● **Required task**
Set down everything in the insurance court opinion below, from "Appeal from Kent;" down to "Defendant cross-appeals. Affirmed.".

From Casetext: Smarter Legal Research

Plasman v. Foremost Ins. Co.

Supreme Court of Michigan
Mar 16, 1962
113 N.W.2d 906 (Mich. 1962)

Opinion

Docket No. 88, Calendar No. 48,921.

Decided March 16, 1962. Rehearing denied May 17, 1962.

Appeal from Kent; Searl (Fred N.), J. Submitted October 17, 1961. (Docket No. 88, Calendar No. 48,921.) Decided March 16, 1962. Rehearing denied May 17, 1962.

Action by Paul B. Plasman against Foremost Insurance Company, a Michigan corporation, on automobile finance collision insurance policy following trade-in of insured automobile and destruction of newly-purchased automobile. Judgment for plaintiff for clear value of automobile less salvage and deductible items. Plaintiff appeals claiming full value. Defendant cross-appeals. Affirmed.

Cholette, Perkins Buchanan ( Edward D. Wells, of counsel), for plaintiff.

Cheff Servaas ( Stanley Cheff, of counsel), for defendant.



The material facts in this case are not in dispute. In June, 1952, and thereafter, the Union Bank of Michigan, located in the city of Grand Rapids, was engaged as a part of its operations in the financing of automobiles. For the purpose of protecting itself against loss it procured from the defendant in this case a policy of indemnity insurance covering its financial interest, as mortgagee or otherwise, in any automobile subject to the policy. The owners of cars so financed were also protected as to their interest in any damaged vehicle financed through the Union Bank, to the extent of their interest in the vehicles covered and subject to the interest of the Union Bank which was designated in the policy as the "named insured."

Pursuant to the so-called master policy issued to the financing agency, certificates of insurance were issued to individual owners. Said certificates and the master policy must be read together in order to determine the precise nature of the coverage of insured automobiles. The general situation existing is fairly indicated by the following provision of the master policy:

"1. Interests insured. The interests of Union Bank of Michigan or any assignee thereof, herein called the `named insured,' and of retail purchasers financing or refinancing the purchase of automobiles or borrowers pledging automobiles for the security of loans, herein called `purchasers or borrowers,' in automobiles described in individual policies or certificates issued in connection with this master policy are insured hereunder as provided in this master policy and in such individual policies or certificates, and loss, if any, is payable to the named insured and purchaser or borrower as their respective interests may appear."

In the spring of 1956 plaintiff in the instant case acquired a Ford automobile which he financed through the Union Bank. In accordance with the insurance arrangement above indicated, a certificate was issued to him referring specifically to the master policy entered into between defendant and the financing agency. Said certificate stated that the insurance on plaintiff's car became effective on March 27, 1956, for a period of 1 year. However, it listed the purchase date of the Ford as April 4th of said year. The variance in dates suggests that the insurance became effective on the date of delivery of the Ford to plaintiff, and that the automobile was deemed to have been purchased on transfer of title. The certificate set forth the then existing lien of the Union Bank in the sum of $1,455.93.

● **Material provided**
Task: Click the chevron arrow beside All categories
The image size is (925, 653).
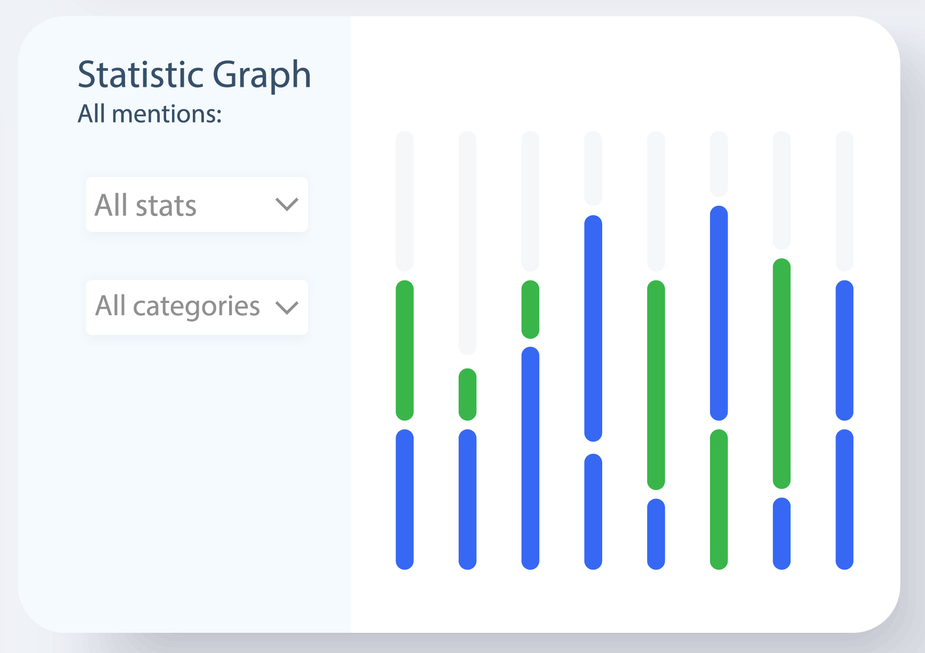Action: (287, 307)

● **Correct answer**
Appeal from Kent; Searl (Fred N.), J. Submitted October 17, 1961. (Docket No. 88, Calendar No. 48,921.) Decided March 16, 1962. Rehearing denied May 17, 1962.

Action by Paul B. Plasman against Foremost Insurance Company, a Michigan corporation, on automobile finance collision insurance policy following trade-in of insured automobile and destruction of newly-purchased automobile. Judgment for plaintiff for clear value of automobile less salvage and deductible items. Plaintiff appeals claiming full value. Defendant cross-appeals. Affirmed.